Это даже не данные правозащитников, это цитата из федерального журнала, который издается при участии Генпрокуратуры РФ.
По сути, Кобурнеев пишет о злосчастной палочной системе. О том, что очень удобно поставить палочку — убийство, мол, раскрыто, — когда сталкиваешься с необходимой обороной. По его словам, в Москве 84% дел, которые можно было бы рассматривать как дела о необходимой обороне, рассматривают как дела об умышленном убийстве.

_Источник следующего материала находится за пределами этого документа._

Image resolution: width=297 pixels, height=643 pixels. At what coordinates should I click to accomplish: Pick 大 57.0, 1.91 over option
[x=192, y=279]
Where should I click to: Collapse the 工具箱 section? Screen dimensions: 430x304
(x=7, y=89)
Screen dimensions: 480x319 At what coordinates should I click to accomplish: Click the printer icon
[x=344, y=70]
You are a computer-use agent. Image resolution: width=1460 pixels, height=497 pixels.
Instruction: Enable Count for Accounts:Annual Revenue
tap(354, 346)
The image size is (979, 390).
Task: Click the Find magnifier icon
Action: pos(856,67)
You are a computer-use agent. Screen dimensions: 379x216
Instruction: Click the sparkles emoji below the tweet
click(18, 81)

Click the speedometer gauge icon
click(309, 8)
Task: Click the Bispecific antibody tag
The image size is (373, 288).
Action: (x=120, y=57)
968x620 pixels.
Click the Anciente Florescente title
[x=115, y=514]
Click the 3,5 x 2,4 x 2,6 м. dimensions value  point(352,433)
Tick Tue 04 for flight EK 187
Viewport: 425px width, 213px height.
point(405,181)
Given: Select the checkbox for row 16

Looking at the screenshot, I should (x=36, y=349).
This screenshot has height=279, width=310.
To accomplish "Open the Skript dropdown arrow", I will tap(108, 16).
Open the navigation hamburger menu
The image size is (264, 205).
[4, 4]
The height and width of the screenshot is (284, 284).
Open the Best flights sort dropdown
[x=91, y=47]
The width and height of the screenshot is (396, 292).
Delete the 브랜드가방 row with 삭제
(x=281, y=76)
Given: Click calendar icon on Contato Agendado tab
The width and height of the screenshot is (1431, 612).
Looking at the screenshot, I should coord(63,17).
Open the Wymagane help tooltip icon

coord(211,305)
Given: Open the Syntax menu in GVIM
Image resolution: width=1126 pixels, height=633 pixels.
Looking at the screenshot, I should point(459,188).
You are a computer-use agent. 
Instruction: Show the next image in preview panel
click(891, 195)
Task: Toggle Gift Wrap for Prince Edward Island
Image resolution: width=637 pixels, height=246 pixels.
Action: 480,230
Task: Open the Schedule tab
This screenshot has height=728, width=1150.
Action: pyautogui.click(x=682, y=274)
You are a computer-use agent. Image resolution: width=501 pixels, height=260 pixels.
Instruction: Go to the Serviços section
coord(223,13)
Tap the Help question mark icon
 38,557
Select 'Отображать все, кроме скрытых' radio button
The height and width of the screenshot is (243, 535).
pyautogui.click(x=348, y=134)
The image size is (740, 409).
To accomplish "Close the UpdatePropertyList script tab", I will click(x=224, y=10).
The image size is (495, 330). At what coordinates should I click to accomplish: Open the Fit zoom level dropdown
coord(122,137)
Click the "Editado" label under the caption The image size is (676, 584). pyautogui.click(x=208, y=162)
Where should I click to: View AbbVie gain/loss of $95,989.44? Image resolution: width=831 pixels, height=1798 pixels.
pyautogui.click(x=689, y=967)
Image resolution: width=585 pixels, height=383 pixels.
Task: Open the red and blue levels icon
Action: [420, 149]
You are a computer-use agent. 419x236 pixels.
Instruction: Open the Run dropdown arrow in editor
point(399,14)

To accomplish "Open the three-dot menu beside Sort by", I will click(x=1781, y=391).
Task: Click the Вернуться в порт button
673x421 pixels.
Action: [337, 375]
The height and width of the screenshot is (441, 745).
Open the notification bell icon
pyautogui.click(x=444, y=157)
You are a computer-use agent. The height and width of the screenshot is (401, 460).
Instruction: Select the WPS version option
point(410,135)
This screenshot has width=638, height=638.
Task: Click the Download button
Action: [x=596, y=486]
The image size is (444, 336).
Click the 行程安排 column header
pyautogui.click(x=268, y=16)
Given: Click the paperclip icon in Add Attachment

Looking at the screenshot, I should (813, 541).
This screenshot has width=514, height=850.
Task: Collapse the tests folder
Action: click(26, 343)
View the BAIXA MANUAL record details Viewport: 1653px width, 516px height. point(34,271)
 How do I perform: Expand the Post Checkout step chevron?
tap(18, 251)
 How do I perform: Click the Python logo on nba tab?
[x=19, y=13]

«В идеале такое дело требует не немедленного возбуждения уголовного дела, а длительной проверки, — говорит Пакулин, — пусть эта проверка и займет месяц или полтора, и когда все будет выяснено, дело должны закрыть за отсутствием состава преступления. Потому что в нашем случае его действительно нет, как нет и мотива».
Именно такой проверке подверглось дело Циммермана. В результате этой проверки выяснилось, что Трейвон в тот вечер был под наркотиками, что семья Циммермана позволяла себе расистские высказывания, были найдены свидетели, прослушаны записи службы 911, проведены экспертизы и несколько заседаний суда. Татьяна Кудрявцева просто сразу была обвинена в убийстве и едва не была помещена под стражу. Обвинение в деле Циммермана доказывает, что Циммерман был виновен. Обвинение в деле Кудрявцевой просто заявляет это.
— Как вы думаете, почему следователь обвинила вас в умышленном убийстве?
— Я думаю, что она ничего такого не имела в виду, просто выполняла свою работу.
— Какую работу?
— Квалифицировала мои действия как умышленное убийство.